What is Research Data Management?

To best illustrate what Research Data Management encompasses it's easiest to think about the headings and questions that the University of Virginia in the United States ask researchers to consider when planning for data management.

Their five major headings cover:

  1. Types of data
  2. Data and Metadata Standards
  3. Policies for access and sharing and provisions for appropriate protection/privacy
  4. Policies and provisions for re-use, re-distribution
  5. Plans for archiving and Preservation of access

Each heading can be broken down further to spell out what Research Data Management should cover:

1. Types of data
Samples, physical collections, software, curriculum materials, and other materials to be produced in the course of the project.

  1. What data will be generated in the research? (Give a short description, including amount – if known and the content of the data).
  2. What data types will you be creating or capturing? (e.g. experimental measures, observational or qualitative, model simulation, processed etc.)
  3. How will you capture or create the data?
  4. If you will be using existing data, state that fact and include where you got it.
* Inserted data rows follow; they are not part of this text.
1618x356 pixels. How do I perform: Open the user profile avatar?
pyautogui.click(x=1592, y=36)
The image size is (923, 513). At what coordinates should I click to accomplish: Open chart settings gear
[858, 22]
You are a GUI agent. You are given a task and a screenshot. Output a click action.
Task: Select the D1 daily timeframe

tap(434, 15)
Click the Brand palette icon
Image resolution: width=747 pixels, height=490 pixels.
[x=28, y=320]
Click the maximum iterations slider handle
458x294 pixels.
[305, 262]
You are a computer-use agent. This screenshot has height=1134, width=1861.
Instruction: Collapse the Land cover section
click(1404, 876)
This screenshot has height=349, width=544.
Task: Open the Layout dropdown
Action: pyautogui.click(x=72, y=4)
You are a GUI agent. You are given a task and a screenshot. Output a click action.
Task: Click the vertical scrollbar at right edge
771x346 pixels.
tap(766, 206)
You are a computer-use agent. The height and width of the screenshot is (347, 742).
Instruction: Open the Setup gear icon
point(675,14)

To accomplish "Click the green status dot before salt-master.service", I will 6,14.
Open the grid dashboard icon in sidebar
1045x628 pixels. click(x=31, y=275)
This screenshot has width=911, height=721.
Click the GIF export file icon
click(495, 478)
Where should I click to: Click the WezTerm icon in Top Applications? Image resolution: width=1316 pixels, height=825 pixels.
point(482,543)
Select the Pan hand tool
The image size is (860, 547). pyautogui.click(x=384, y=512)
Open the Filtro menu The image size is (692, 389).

What is the relationship between the data you are collecting and the existing data?

2. Data and Metadata Standards
Standards to be used for data and metadata format and content (where existing standards are absent or deemed inadequate, this should be documented along with any proposed solutions or remedies).

  1. Which file formats will you use for your data, and why?
  2. What contextual details (metadata) are needed to make the data you capture or collect meaningful?
  3. How will you create or capture these details?
  4. What form will the metadata take?
  5. Which metadata standards will you use?
  6. Why have you chosen particular standards and approaches for metadata and contextual documentation? (e.g. recourse to staff expertise, Open Source, accepted domain-local standards, widespread usage)

3. Policies for access and sharing and provisions for appropriate protection/privacy

  1. How will you make the data available? (Resources needed: equipment, systems, expertise, etc.)
  2. When will you make the data available? (Give details of any embargo periods for political/commercial/patent reasons.
  3. What is the process for gaining access to the data?
  4. Will access be chargeable?
  5. Does the original data collector/ creator/ principal investigator retain the right to use the data before opening it up to wider use?
  6. Provisions for appropriate protection of privacy, confidentiality, security, intellectual property, or other rights or requirements;
  • Are there ethical and privacy issues?
  • If so, how will these be resolved? (e.g. anonymisation of data, institutional ethical committees, formal consent agreements.)
  • What have you done to comply with your obligations in your IRB Protocol?
  • Is the dataset covered by copyright? If so, who owns the copyright and other intellectual property?
  • How will the dataset be licensed if rights exist? (e.g. any restrictions or delays on data sharing needed to protect intellectual property, copyright or patentable data.)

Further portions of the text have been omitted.